(Following on from previous blogs:)
Making sense of a spidery web of lines across the figure was really, really hard. So, I just picked up the most recognisable elements and painted those on while leaving some other elements for later to fill in.
When viewing this piece from a certain angle, which replicates the positioning of the image projector used to cast the initial pattern onto the piece for marking up, the distorted pattern visually realigns itself. I wonder how many people will actually ever notice this.
This drawing had originally more colours, i.e. white, black, red and green. I made a mistake by not working out how this would translate into a two tone pattern before painting on the shellac. Thus, I had to change the dotted areas to solids to allow the other adjacent areas to be dotted. This also meant that I had to scratch out white deciding lines. This is not the best way of ensuring clean lines as the shellac is brittle and splinters off.
I decided to add strong lines around the outside of the patterned areas to keep them contained.
Below left: Next I added some other fields which are filled with Pueblo inspired patterns. These are not distorted but painted on freehand.
Below right: I decided that I wanted a denser pattern and added extra lines between the patterns. Then I carefully water etched the figure. This was more difficult than with other clays as it contains lots of grog.

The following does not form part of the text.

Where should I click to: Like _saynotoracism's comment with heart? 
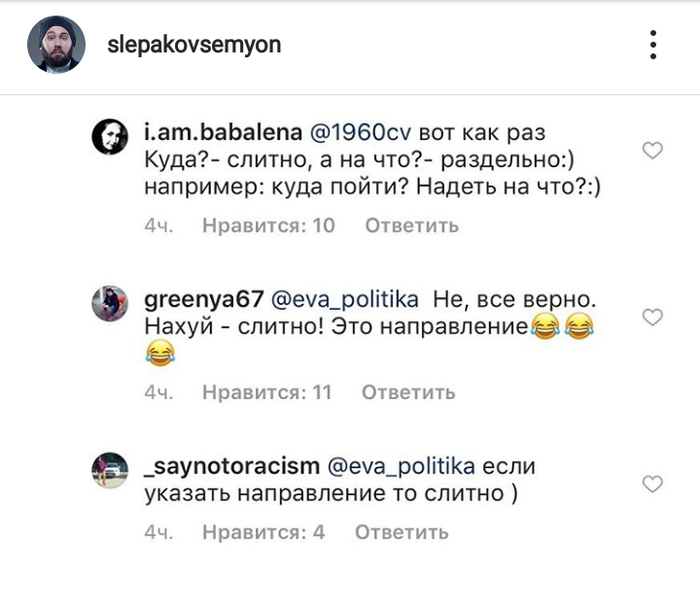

Because this piece is not going to have any glaze applied to it I decided to fire it from bone-dry all the way to stoneware bypassing an additional bisque firing stage. Dave put it on an extremely cautious slow firing.
I am really pleased with the finished result. The patterns work well with the final shape, the colour contrasts work well and the fired clay colour is what I was looking for. Only slight blemishes are on left: pattern not as defined where I didn't apply the shellac thick enough to resist the water etching and right: slight lighter colouration where the piece was touching the kiln shelf during firing.
This piece combines influences of Pueblo potter Maria Martinez's black-ware with Pueblo decorations and geometric Islamic patterns. I am very pleased with the cross-cultural pattern references on this very biomorphic shape.